(Dataset entries)

☆ ☆ ☆ ☆ ☆

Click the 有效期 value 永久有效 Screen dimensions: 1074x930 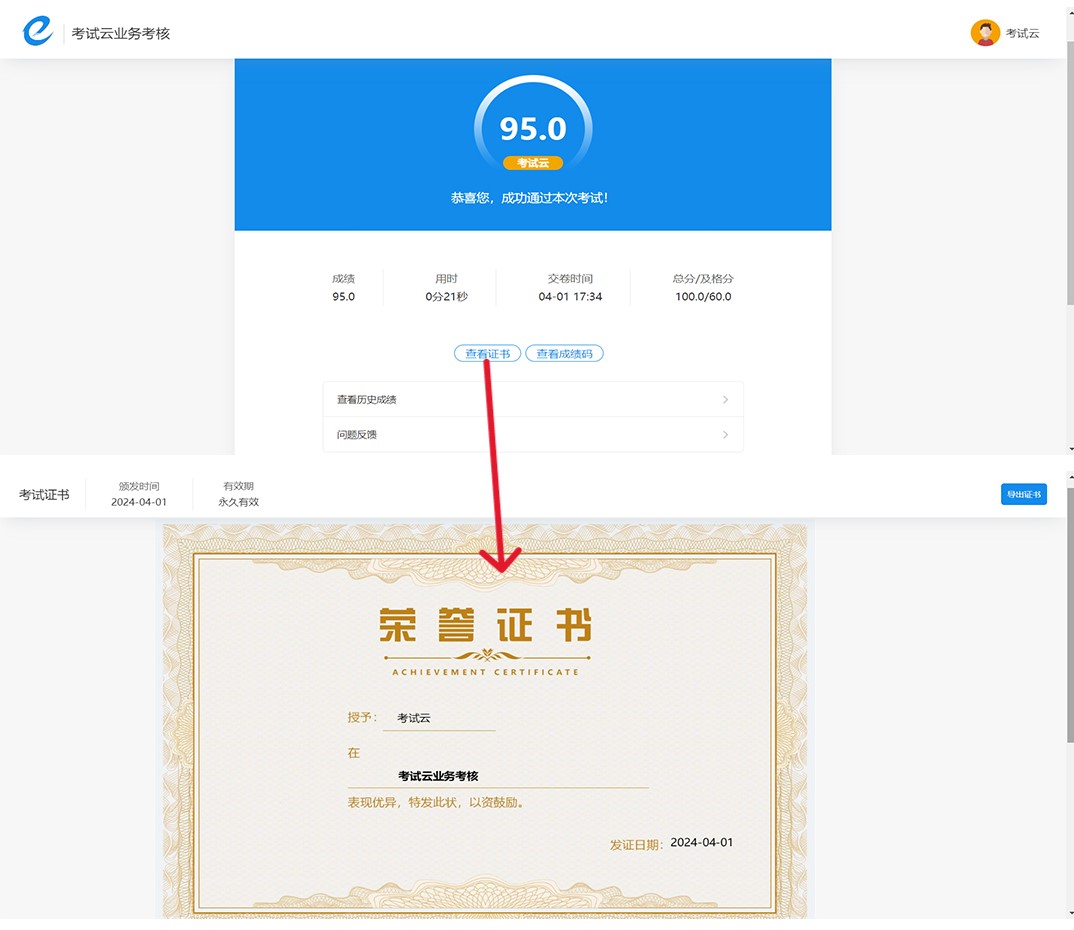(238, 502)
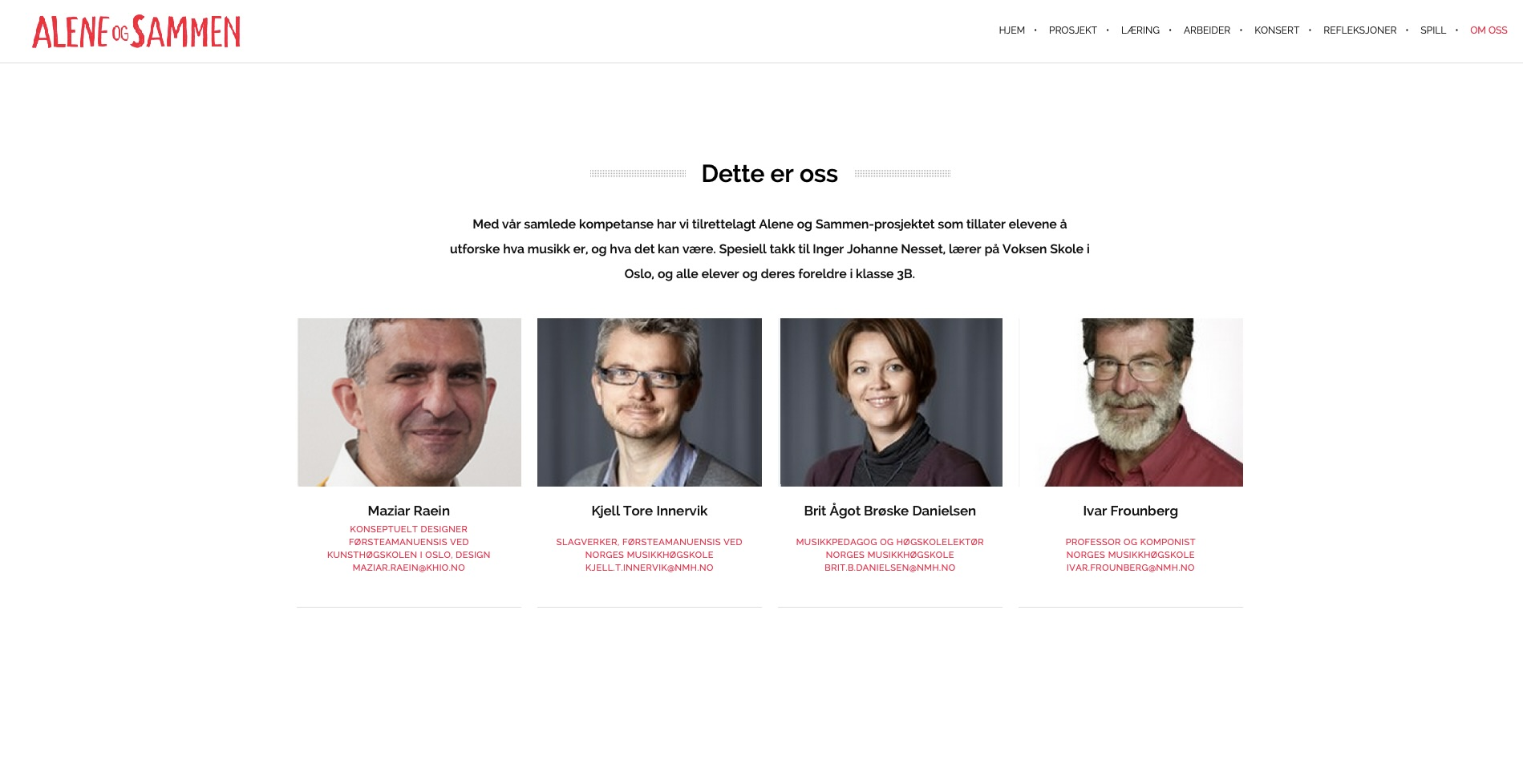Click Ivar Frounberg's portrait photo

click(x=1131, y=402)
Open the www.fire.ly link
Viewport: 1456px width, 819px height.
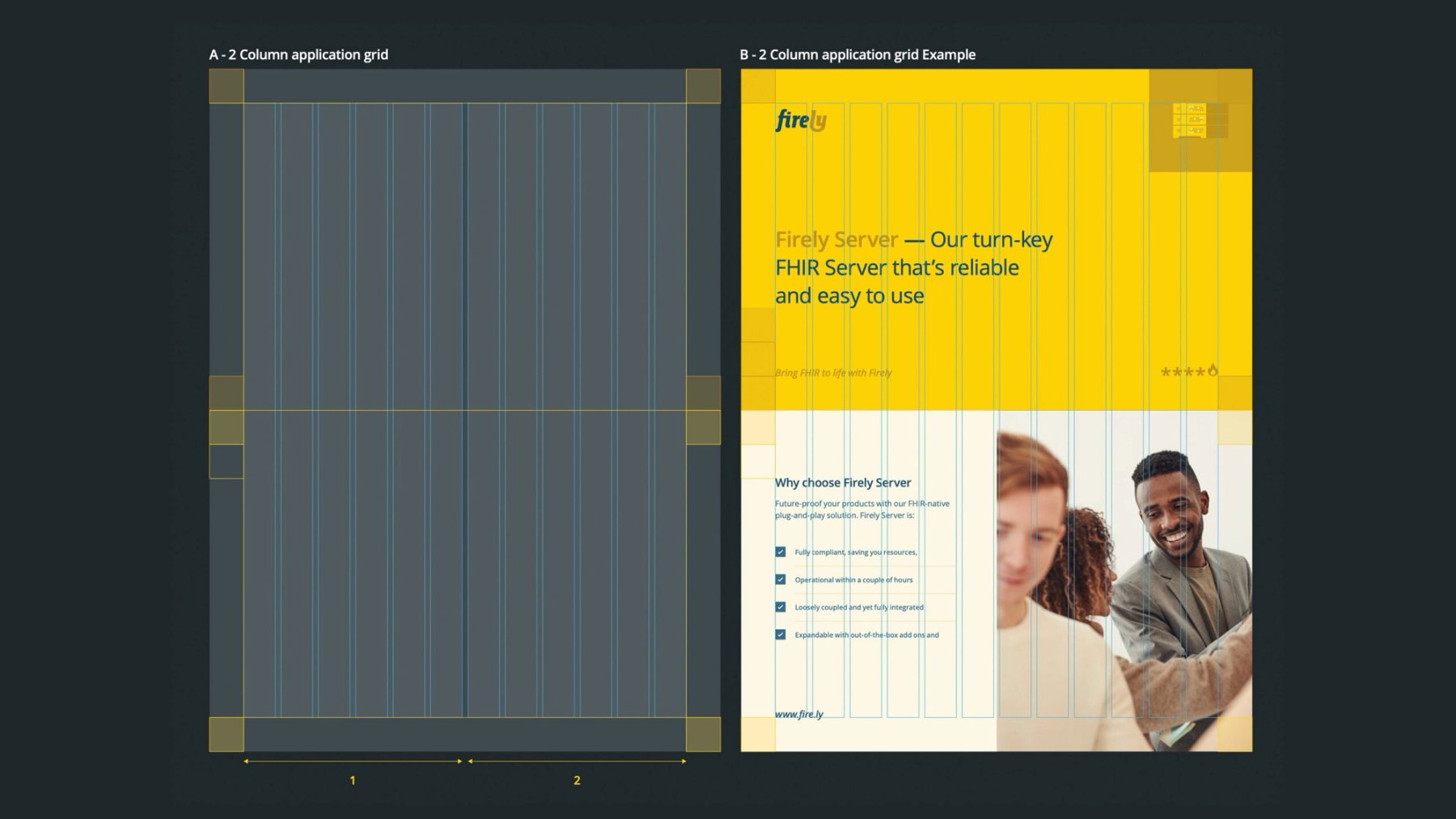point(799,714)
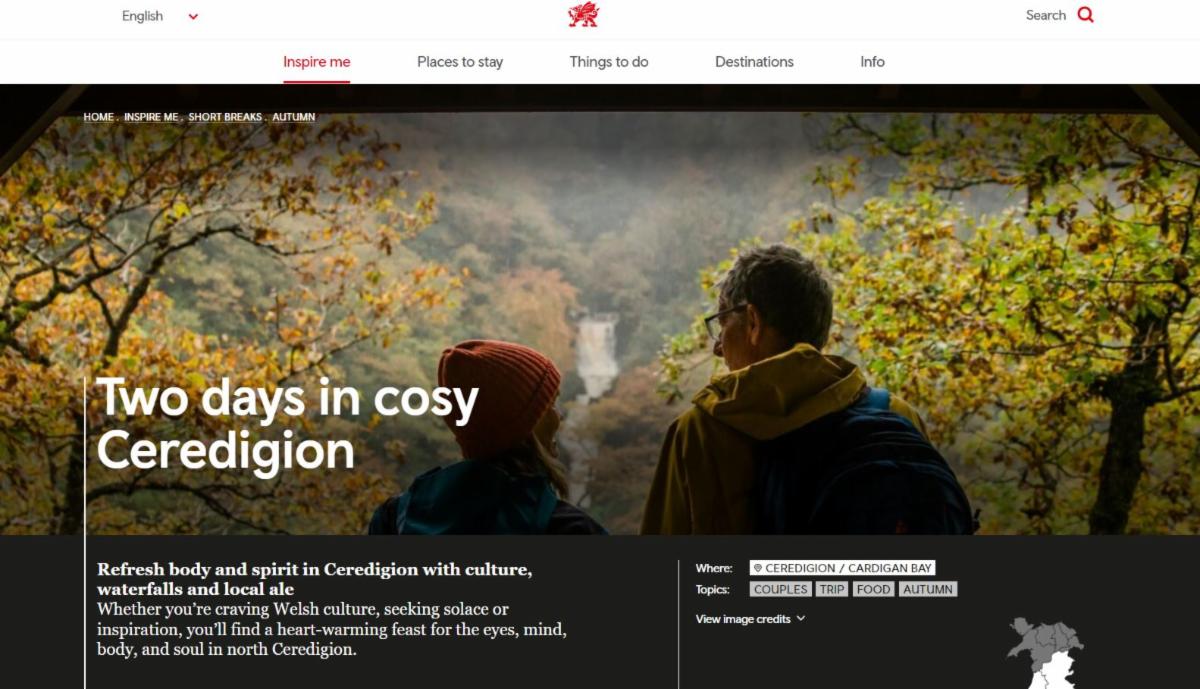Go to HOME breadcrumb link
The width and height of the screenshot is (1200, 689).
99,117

☆ ☆ ☆ ☆ ☆

● **WORK ITEM**
Transcribe the lines that run from the line bearing "Open the www.fire.ly link" through the last line of the data. Keep the wording exact and leave out every picture.

● **ANSWER SPACE**
Open the www.fire.ly link
Viewport: 1456px width, 819px height.
point(799,714)
Go to HOME breadcrumb link
The width and height of the screenshot is (1200, 689).
99,117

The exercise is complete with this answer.